PLATONT: Learning a Platonic Representation for Unified Network Tomography
Chengze Du, Heng Xu, Zhiwei Yu, Bo Liu, Jialong Li
TL;DR
PLATONT introduces the Platonic Representation Hypothesis to unify network tomography across link estimation, OD traffic, and topology inference by embedding multiple indicators into a shared latent state. It uses multi-indicator alignment via a contrastive learning objective that exactly represents the PMI kernel, along with denoising reconstruction and optional task supervision, to yield compact, structured representations. The approach demonstrates consistent improvements over strong baselines on synthetic and real-world network datasets, achieving higher accuracy and robustness under varying network conditions. Theoretical guarantees on representation alignment and gradient behavior underpin practical gains, suggesting significant potential for cross-task generalization in operational networks.
Abstract
Network tomography aims to infer hidden network states, such as link performance, traffic load, and topology, from external observations. Most existing methods solve these problems separately and depend on limited task-specific signals, which limits generalization and interpretability. We present PLATONT, a unified framework that models different network indicators (e.g., delay, loss, bandwidth) as projections of a shared latent network state.

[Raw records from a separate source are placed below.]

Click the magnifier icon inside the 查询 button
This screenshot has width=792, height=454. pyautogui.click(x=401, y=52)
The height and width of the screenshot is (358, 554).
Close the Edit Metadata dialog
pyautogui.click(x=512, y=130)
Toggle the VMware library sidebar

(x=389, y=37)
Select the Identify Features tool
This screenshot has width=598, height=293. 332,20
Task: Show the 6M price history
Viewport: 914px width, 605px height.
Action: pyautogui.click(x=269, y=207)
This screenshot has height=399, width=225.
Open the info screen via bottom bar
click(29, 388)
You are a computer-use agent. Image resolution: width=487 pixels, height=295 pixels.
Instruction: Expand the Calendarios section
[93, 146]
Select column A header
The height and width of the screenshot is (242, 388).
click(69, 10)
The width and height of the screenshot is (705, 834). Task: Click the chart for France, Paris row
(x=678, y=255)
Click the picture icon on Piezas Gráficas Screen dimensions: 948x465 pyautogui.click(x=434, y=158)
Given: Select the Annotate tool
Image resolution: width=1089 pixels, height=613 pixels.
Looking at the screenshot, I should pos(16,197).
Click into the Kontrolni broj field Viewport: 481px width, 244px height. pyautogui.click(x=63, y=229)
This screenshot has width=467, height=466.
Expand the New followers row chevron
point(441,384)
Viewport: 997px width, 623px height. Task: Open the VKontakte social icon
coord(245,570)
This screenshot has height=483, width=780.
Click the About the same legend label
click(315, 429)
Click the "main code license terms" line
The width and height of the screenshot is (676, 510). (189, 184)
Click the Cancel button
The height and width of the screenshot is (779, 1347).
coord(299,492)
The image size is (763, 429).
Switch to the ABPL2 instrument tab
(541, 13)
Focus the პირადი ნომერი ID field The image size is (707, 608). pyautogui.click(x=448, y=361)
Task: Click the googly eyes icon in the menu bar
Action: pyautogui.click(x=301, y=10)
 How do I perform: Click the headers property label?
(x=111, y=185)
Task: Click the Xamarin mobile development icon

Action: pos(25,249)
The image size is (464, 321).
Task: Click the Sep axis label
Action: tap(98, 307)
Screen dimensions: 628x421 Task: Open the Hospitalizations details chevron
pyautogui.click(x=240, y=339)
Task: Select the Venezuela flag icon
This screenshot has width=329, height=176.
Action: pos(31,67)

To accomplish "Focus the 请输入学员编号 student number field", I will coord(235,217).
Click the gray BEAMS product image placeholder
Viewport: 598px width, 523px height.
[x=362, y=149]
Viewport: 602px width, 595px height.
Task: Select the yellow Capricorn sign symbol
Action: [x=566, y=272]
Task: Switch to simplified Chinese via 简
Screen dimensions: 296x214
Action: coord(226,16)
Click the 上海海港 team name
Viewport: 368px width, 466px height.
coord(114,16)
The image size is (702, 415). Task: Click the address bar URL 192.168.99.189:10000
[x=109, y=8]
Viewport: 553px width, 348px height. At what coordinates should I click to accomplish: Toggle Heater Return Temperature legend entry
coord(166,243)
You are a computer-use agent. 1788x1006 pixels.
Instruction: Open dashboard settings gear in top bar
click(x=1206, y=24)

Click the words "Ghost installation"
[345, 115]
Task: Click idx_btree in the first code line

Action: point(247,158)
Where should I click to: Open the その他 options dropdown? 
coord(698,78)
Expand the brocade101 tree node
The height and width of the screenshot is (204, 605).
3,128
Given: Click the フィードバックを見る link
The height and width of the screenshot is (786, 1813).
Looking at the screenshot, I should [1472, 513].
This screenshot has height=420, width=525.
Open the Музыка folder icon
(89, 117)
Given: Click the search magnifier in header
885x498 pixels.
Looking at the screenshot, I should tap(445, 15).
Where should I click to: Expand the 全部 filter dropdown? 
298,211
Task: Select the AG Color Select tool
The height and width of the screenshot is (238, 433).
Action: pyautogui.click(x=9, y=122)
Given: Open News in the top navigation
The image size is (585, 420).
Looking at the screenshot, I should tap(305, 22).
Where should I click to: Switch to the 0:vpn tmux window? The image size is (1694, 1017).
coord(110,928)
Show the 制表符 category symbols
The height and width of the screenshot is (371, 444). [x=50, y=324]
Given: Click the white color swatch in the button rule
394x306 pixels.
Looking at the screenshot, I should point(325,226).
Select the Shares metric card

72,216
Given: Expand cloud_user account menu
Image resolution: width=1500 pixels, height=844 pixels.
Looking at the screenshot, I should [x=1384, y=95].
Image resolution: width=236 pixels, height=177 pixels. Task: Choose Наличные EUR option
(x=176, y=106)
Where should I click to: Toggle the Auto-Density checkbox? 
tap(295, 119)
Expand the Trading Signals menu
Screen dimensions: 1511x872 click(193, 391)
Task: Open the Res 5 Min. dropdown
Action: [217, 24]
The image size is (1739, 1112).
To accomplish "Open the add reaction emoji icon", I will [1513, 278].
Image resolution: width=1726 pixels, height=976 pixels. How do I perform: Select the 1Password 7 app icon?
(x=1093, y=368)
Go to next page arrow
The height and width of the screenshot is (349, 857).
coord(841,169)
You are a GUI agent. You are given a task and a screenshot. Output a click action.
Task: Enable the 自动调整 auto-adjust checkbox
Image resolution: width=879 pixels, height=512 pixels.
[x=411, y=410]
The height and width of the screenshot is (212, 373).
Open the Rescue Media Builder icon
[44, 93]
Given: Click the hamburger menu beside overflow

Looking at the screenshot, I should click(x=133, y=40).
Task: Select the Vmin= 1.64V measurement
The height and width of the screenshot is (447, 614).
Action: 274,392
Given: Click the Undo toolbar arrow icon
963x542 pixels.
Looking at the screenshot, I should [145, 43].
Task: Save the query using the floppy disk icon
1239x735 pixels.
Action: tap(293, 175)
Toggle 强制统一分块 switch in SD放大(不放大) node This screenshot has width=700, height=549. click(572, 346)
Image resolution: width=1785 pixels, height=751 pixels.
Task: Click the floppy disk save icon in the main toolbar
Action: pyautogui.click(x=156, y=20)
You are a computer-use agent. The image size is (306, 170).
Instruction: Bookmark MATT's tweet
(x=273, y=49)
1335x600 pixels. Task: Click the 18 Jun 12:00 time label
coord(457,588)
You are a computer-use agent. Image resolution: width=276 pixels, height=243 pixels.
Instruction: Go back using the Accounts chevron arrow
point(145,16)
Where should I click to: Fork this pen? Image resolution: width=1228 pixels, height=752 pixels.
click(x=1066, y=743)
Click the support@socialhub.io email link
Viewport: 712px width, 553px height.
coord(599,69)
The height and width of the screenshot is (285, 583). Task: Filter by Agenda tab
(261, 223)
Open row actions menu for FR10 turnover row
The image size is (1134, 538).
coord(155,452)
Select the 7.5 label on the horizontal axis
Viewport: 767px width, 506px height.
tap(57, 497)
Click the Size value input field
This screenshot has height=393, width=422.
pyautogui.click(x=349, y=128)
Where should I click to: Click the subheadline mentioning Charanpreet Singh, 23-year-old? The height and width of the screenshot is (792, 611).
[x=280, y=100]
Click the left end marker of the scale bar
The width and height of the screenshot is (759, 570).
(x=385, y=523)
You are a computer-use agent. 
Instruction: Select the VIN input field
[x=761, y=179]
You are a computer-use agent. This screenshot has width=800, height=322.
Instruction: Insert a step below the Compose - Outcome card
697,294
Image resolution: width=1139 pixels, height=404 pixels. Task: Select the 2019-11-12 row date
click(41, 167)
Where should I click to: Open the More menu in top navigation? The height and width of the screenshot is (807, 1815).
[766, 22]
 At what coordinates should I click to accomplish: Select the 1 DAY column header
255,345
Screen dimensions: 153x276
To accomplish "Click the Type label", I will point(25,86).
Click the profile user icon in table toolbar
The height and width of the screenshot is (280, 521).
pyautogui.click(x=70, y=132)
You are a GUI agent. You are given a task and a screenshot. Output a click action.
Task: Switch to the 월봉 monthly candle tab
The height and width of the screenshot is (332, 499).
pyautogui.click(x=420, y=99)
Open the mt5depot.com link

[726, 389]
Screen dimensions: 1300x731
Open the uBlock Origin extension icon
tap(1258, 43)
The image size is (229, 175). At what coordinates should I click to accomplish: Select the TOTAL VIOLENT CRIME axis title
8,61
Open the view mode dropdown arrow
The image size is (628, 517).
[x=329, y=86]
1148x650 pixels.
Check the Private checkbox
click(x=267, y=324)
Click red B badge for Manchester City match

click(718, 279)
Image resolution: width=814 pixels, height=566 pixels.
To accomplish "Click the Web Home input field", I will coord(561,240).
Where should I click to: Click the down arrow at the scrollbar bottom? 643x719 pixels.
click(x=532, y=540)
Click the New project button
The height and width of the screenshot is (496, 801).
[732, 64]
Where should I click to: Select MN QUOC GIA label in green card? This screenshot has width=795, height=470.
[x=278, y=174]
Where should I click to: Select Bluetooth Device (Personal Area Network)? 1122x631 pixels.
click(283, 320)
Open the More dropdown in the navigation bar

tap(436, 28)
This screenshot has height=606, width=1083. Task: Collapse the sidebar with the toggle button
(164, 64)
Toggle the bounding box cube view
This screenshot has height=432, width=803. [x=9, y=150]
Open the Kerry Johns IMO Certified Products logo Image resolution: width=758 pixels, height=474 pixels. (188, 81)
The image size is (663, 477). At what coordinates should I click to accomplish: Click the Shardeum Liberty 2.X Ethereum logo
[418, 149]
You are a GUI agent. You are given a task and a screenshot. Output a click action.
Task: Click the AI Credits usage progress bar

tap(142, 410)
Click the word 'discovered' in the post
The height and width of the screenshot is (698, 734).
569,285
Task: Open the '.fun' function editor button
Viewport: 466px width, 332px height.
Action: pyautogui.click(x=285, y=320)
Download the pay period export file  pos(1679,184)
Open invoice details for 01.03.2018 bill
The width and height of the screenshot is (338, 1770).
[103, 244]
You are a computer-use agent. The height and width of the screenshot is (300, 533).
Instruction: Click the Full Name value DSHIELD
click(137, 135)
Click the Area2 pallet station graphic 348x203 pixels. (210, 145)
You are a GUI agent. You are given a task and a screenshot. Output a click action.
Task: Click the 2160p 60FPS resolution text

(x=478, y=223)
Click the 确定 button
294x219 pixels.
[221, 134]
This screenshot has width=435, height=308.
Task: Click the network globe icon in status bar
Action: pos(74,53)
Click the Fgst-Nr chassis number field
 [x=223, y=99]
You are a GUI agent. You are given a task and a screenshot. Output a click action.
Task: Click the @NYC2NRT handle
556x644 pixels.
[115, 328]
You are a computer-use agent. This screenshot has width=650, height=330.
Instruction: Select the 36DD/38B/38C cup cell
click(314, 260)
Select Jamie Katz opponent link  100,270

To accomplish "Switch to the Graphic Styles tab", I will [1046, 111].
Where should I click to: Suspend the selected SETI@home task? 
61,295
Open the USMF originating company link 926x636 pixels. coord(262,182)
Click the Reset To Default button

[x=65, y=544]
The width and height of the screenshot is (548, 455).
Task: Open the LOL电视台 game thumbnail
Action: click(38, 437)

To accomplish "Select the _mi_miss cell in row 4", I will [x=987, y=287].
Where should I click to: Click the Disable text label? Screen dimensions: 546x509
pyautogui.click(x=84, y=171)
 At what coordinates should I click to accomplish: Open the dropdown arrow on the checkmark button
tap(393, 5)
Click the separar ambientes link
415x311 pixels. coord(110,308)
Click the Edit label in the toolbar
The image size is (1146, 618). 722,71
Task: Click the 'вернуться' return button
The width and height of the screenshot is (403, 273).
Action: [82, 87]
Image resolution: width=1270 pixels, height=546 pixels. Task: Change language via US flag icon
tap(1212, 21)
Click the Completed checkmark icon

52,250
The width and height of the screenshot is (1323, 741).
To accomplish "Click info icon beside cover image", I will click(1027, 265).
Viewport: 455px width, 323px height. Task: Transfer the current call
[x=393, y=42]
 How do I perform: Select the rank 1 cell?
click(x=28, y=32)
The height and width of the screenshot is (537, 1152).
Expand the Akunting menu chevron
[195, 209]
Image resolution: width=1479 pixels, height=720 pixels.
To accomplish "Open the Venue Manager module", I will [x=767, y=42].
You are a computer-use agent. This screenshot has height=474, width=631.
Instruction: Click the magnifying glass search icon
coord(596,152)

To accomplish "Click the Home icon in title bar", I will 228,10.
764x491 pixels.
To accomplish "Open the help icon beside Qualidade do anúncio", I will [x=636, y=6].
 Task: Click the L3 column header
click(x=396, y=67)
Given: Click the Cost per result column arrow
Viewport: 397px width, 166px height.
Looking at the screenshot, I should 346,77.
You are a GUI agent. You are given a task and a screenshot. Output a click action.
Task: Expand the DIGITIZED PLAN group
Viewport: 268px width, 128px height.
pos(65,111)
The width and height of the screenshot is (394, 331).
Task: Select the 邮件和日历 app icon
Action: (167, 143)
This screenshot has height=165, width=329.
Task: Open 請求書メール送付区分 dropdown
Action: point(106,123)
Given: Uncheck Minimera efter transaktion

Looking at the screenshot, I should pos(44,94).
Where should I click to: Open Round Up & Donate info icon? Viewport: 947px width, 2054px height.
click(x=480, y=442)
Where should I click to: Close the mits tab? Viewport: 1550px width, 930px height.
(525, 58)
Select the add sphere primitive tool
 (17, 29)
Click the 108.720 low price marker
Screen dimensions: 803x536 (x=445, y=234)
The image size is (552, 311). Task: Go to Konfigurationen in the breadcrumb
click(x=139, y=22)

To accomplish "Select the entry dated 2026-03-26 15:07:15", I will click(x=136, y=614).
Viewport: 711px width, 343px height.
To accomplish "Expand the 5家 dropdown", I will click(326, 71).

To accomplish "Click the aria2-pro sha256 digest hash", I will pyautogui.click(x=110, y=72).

Guided by the Platonic Representation Hypothesis, PLATONT learns this latent state through multimodal alignment and contrastive learning. By training multiple tomography tasks within a shared latent space, it builds compact and structured representations that improve cross-task generalization. Experiments on synthetic and real-world datasets show that PLATONT consistently outperforms existing methods in link estimation, topology inference, and traffic prediction, achieving higher accuracy and stronger robustness under varying network conditions.